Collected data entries
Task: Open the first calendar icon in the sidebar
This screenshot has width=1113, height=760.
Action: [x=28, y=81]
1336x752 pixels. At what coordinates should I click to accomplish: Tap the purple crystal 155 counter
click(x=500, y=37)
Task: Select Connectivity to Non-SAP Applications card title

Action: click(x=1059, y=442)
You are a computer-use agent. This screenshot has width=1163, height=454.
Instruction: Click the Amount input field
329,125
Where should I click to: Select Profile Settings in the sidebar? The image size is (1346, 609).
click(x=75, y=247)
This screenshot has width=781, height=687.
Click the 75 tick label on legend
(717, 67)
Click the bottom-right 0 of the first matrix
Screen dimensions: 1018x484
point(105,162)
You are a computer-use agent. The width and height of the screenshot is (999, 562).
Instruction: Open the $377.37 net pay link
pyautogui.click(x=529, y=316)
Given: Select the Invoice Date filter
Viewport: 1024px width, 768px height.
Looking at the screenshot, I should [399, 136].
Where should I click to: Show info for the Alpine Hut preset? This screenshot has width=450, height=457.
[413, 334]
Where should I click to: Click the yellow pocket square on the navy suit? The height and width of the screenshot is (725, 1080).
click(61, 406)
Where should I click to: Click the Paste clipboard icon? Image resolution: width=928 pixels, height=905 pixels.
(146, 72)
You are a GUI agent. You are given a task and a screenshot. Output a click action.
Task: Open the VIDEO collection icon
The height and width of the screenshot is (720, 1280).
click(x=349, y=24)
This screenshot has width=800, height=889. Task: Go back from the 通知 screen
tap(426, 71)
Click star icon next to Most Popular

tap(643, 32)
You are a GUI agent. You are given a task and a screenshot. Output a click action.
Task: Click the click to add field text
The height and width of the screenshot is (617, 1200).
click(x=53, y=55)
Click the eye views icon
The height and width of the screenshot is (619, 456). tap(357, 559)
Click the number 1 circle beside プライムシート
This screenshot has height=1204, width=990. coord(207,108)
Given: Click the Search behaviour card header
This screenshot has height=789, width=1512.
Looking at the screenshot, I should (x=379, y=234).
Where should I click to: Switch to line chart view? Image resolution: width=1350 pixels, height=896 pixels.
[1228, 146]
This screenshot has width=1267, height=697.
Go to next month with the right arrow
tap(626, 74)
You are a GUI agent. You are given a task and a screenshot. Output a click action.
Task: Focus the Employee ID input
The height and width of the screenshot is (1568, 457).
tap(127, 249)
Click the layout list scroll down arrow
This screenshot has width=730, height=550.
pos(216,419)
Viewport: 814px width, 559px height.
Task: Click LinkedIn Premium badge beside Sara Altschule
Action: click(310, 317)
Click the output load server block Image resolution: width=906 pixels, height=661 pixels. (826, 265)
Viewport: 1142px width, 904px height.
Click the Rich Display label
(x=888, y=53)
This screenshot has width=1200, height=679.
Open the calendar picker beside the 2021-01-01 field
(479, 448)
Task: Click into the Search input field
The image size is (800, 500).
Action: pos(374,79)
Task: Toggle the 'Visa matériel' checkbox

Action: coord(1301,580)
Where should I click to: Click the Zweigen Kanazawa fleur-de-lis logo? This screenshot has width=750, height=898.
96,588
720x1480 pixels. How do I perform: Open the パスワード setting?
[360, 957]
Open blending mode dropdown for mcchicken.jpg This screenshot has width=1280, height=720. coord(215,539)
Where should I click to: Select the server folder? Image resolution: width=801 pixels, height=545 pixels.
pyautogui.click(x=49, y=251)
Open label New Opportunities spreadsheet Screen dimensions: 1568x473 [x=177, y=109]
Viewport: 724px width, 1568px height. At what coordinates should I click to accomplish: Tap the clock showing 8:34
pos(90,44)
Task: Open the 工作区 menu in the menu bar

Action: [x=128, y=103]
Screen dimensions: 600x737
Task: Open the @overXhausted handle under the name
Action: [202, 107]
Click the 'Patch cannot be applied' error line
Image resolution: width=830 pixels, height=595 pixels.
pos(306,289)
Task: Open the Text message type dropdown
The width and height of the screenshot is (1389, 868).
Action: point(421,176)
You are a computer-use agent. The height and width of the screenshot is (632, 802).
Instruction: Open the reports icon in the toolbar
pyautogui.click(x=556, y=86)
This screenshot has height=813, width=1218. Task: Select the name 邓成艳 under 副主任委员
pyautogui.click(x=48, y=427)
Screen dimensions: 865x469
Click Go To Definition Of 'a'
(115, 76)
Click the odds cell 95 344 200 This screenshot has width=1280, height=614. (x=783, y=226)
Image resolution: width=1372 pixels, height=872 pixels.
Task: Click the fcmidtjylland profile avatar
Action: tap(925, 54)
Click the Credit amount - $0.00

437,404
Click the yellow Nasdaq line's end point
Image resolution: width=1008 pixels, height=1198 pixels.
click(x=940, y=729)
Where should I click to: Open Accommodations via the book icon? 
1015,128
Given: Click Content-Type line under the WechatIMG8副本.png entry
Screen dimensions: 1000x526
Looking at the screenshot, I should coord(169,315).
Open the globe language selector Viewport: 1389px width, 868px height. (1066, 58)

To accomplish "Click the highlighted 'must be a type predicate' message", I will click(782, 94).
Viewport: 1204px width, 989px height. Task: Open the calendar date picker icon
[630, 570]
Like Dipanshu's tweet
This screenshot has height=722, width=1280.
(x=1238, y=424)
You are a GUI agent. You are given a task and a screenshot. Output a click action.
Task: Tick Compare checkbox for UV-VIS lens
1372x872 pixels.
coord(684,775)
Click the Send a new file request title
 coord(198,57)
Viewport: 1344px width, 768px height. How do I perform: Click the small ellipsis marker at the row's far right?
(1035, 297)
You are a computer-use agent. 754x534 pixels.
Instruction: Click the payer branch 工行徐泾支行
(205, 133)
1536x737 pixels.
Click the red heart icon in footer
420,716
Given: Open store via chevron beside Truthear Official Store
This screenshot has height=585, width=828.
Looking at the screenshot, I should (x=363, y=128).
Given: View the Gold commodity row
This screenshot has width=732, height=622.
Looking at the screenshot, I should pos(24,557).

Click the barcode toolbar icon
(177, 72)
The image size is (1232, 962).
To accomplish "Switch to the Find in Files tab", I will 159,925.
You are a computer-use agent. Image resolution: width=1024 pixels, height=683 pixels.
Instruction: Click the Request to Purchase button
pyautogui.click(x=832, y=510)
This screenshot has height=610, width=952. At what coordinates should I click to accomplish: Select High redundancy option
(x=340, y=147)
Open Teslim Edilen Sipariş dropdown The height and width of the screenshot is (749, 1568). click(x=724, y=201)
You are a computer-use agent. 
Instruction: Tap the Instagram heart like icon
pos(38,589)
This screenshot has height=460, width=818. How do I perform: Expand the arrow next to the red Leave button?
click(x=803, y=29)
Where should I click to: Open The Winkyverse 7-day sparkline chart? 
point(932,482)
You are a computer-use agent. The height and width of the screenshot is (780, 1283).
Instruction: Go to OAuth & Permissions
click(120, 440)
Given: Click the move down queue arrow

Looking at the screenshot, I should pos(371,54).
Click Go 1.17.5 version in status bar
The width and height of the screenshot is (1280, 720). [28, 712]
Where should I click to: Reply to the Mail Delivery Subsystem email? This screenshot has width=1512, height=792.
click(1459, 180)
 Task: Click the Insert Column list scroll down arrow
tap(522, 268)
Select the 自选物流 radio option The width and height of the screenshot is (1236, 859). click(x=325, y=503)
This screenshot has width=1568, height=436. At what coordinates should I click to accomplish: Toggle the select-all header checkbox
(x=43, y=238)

▸ **What is needed**
With no word changed, write the entries out once more.

▸ **Reply to the task**
Task: Open the first calendar icon in the sidebar
This screenshot has width=1113, height=760.
Action: [x=28, y=81]
1336x752 pixels. At what coordinates should I click to accomplish: Tap the purple crystal 155 counter
click(x=500, y=37)
Task: Select Connectivity to Non-SAP Applications card title

Action: click(x=1059, y=442)
You are a computer-use agent. This screenshot has width=1163, height=454.
Instruction: Click the Amount input field
329,125
Where should I click to: Select Profile Settings in the sidebar? The image size is (1346, 609).
click(x=75, y=247)
This screenshot has width=781, height=687.
Click the 75 tick label on legend
(717, 67)
Click the bottom-right 0 of the first matrix
Screen dimensions: 1018x484
point(105,162)
You are a computer-use agent. The width and height of the screenshot is (999, 562).
Instruction: Open the $377.37 net pay link
pyautogui.click(x=529, y=316)
Given: Select the Invoice Date filter
Viewport: 1024px width, 768px height.
Looking at the screenshot, I should [399, 136].
Where should I click to: Show info for the Alpine Hut preset? This screenshot has width=450, height=457.
[413, 334]
Where should I click to: Click the yellow pocket square on the navy suit? The height and width of the screenshot is (725, 1080).
click(61, 406)
Where should I click to: Click the Paste clipboard icon? Image resolution: width=928 pixels, height=905 pixels.
(146, 72)
You are a GUI agent. You are given a task and a screenshot. Output a click action.
Task: Open the VIDEO collection icon
The height and width of the screenshot is (720, 1280).
click(x=349, y=24)
This screenshot has width=800, height=889. Task: Go back from the 通知 screen
tap(426, 71)
Click star icon next to Most Popular

tap(643, 32)
You are a GUI agent. You are given a task and a screenshot. Output a click action.
Task: Click the click to add field text
The height and width of the screenshot is (617, 1200).
click(x=53, y=55)
Click the eye views icon
The height and width of the screenshot is (619, 456). tap(357, 559)
Click the number 1 circle beside プライムシート
This screenshot has height=1204, width=990. coord(207,108)
Given: Click the Search behaviour card header
This screenshot has height=789, width=1512.
Looking at the screenshot, I should (x=379, y=234).
Where should I click to: Switch to line chart view? Image resolution: width=1350 pixels, height=896 pixels.
[1228, 146]
This screenshot has width=1267, height=697.
Go to next month with the right arrow
tap(626, 74)
You are a GUI agent. You are given a task and a screenshot. Output a click action.
Task: Focus the Employee ID input
The height and width of the screenshot is (1568, 457).
tap(127, 249)
Click the layout list scroll down arrow
This screenshot has width=730, height=550.
pos(216,419)
Viewport: 814px width, 559px height.
Task: Click LinkedIn Premium badge beside Sara Altschule
Action: click(310, 317)
Click the output load server block Image resolution: width=906 pixels, height=661 pixels. (826, 265)
Viewport: 1142px width, 904px height.
Click the Rich Display label
(x=888, y=53)
This screenshot has width=1200, height=679.
Open the calendar picker beside the 2021-01-01 field
(479, 448)
Task: Click into the Search input field
The image size is (800, 500).
Action: pos(374,79)
Task: Toggle the 'Visa matériel' checkbox

Action: coord(1301,580)
Where should I click to: Click the Zweigen Kanazawa fleur-de-lis logo? This screenshot has width=750, height=898.
96,588
720x1480 pixels. How do I perform: Open the パスワード setting?
[360, 957]
Open blending mode dropdown for mcchicken.jpg This screenshot has width=1280, height=720. coord(215,539)
Where should I click to: Select the server folder? Image resolution: width=801 pixels, height=545 pixels.
pyautogui.click(x=49, y=251)
Open label New Opportunities spreadsheet Screen dimensions: 1568x473 [x=177, y=109]
Viewport: 724px width, 1568px height. At what coordinates should I click to accomplish: Tap the clock showing 8:34
pos(90,44)
Task: Open the 工作区 menu in the menu bar

Action: [x=128, y=103]
Screen dimensions: 600x737
Task: Open the @overXhausted handle under the name
Action: [202, 107]
Click the 'Patch cannot be applied' error line
Image resolution: width=830 pixels, height=595 pixels.
pos(306,289)
Task: Open the Text message type dropdown
The width and height of the screenshot is (1389, 868).
Action: point(421,176)
You are a computer-use agent. The height and width of the screenshot is (632, 802).
Instruction: Open the reports icon in the toolbar
pyautogui.click(x=556, y=86)
This screenshot has height=813, width=1218. Task: Select the name 邓成艳 under 副主任委员
pyautogui.click(x=48, y=427)
Screen dimensions: 865x469
Click Go To Definition Of 'a'
(115, 76)
Click the odds cell 95 344 200 This screenshot has width=1280, height=614. (x=783, y=226)
Image resolution: width=1372 pixels, height=872 pixels.
Task: Click the fcmidtjylland profile avatar
Action: tap(925, 54)
Click the Credit amount - $0.00

437,404
Click the yellow Nasdaq line's end point
Image resolution: width=1008 pixels, height=1198 pixels.
click(x=940, y=729)
Where should I click to: Open Accommodations via the book icon? 
1015,128
Given: Click Content-Type line under the WechatIMG8副本.png entry
Screen dimensions: 1000x526
Looking at the screenshot, I should coord(169,315).
Open the globe language selector Viewport: 1389px width, 868px height. (1066, 58)

To accomplish "Click the highlighted 'must be a type predicate' message", I will click(782, 94).
Viewport: 1204px width, 989px height. Task: Open the calendar date picker icon
[630, 570]
Like Dipanshu's tweet
This screenshot has height=722, width=1280.
(x=1238, y=424)
You are a GUI agent. You are given a task and a screenshot. Output a click action.
Task: Tick Compare checkbox for UV-VIS lens
1372x872 pixels.
coord(684,775)
Click the Send a new file request title
 coord(198,57)
Viewport: 1344px width, 768px height. How do I perform: Click the small ellipsis marker at the row's far right?
(1035, 297)
You are a computer-use agent. 754x534 pixels.
Instruction: Click the payer branch 工行徐泾支行
(205, 133)
1536x737 pixels.
Click the red heart icon in footer
420,716
Given: Open store via chevron beside Truthear Official Store
This screenshot has height=585, width=828.
Looking at the screenshot, I should (x=363, y=128).
Given: View the Gold commodity row
This screenshot has width=732, height=622.
Looking at the screenshot, I should pos(24,557).

Click the barcode toolbar icon
(177, 72)
The image size is (1232, 962).
To accomplish "Switch to the Find in Files tab", I will 159,925.
You are a computer-use agent. Image resolution: width=1024 pixels, height=683 pixels.
Instruction: Click the Request to Purchase button
pyautogui.click(x=832, y=510)
This screenshot has height=610, width=952. At what coordinates should I click to accomplish: Select High redundancy option
(x=340, y=147)
Open Teslim Edilen Sipariş dropdown The height and width of the screenshot is (749, 1568). click(x=724, y=201)
You are a computer-use agent. 
Instruction: Tap the Instagram heart like icon
pos(38,589)
This screenshot has height=460, width=818. How do I perform: Expand the arrow next to the red Leave button?
click(x=803, y=29)
Where should I click to: Open The Winkyverse 7-day sparkline chart? 
point(932,482)
You are a computer-use agent. The height and width of the screenshot is (780, 1283).
Instruction: Go to OAuth & Permissions
click(120, 440)
Given: Click the move down queue arrow

Looking at the screenshot, I should pos(371,54).
Click Go 1.17.5 version in status bar
The width and height of the screenshot is (1280, 720). [28, 712]
Where should I click to: Reply to the Mail Delivery Subsystem email? This screenshot has width=1512, height=792.
click(1459, 180)
 Task: Click the Insert Column list scroll down arrow
tap(522, 268)
Select the 自选物流 radio option The width and height of the screenshot is (1236, 859). click(x=325, y=503)
This screenshot has width=1568, height=436. At what coordinates should I click to accomplish: Toggle the select-all header checkbox
(x=43, y=238)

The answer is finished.